I thought that was a mixed metaphor, because I assumed that a flash in the pan was to do with cookery. It turns out that it started as a phrase about early firearms. A small amount of gunpowder was lit in a pan next to the touch hole: the flash from it was supposed to go through the hole to ignite the main charge. Sometimes the flash would fail to fire the gun, so a flash in the pan came to mean a brief show followed by failure.

So it is a mixed metaphor because then we had a backlash, which was originally a term for gears crashing briefly into reverse. It could apply to the recoil from a gun, I suppose, but that would mean that there hadn't been just a flash in the pan because the gun had actually gone off.

Kill or cure: We reported new findings about the cancer risk from processed meat on Thursday. For once, we quoted the definition of processed meat – I've never been sure what it meant – from the study: "Meat that has been preserved by smoking, curing or salting, or by the addition of preservatives. Examples include ham, bacon, pastrami and salami, as well as hot dogs and some sausages."

However, we also said: "Over 7,000 people are diagnosed with stomach cancer each year in the UK, leading to around 5,000 deaths." It is not the diagnoses that lead to death – if they are early enough, they may avert it – it is the cancer. We should have said, "... and around 5,000 die from it."

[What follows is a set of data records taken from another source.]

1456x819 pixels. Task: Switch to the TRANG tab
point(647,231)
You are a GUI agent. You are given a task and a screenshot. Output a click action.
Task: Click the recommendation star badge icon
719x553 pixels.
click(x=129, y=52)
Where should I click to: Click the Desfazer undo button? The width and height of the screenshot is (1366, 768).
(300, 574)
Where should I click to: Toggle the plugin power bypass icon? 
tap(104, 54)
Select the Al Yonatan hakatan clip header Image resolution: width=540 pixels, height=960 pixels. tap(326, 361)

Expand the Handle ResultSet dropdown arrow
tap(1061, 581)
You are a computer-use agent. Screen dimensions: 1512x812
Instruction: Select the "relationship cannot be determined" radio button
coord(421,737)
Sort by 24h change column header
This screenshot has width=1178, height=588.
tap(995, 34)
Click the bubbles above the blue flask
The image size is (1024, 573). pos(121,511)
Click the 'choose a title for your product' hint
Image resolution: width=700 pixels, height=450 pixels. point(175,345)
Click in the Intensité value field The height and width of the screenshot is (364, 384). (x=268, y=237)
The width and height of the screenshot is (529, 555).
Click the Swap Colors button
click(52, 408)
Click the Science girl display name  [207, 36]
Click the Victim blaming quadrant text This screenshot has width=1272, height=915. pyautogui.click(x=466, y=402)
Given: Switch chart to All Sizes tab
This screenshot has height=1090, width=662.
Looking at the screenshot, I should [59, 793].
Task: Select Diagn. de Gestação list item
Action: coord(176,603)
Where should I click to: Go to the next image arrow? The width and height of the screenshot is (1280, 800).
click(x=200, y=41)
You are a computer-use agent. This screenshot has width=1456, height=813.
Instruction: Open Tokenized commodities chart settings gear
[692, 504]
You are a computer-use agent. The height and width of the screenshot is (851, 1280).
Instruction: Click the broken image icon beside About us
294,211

Emotional guidance: We usually avoid telling our readers how to feel about information we give them. On Monday, however, we reported that Neil Gaiman would after all be adapting Good Omens, the book he co-wrote with Terry Pratchett, for TV. “Gaiman had previously refused to tackle the project without Pratchett, who sadly died in March 2015,” we said. We didn’t need to tell the reader that Pratchett’s death was sad.

Melted economists: We responded to the publication on Monday of the Treasury’s report on the consequences of the UK leaving the EU with a quick assessment of the main points of the document, but said that “the key in the coming hours will be to pour over the Treasury’s assumptions”. We meant “pore”, which means to be absorbed in reading, having before that meant to think intently. The word for tipping out a liquid sounds the same, but is spelled differently.

As in so many cases, there is no good reason why either meaning should be spelled the way that has been settled on by convention, and there is no confusion of meaning here – merely in my case a mild synaesthesia as I imagine trained economists melting over Treasury spreadsheets. But these things are markers of quality, and if enough of our readers think a spelling is “wrong” it makes them trust our reporting less. We may think it ought not to matter, but it is in our interest to get it “right”.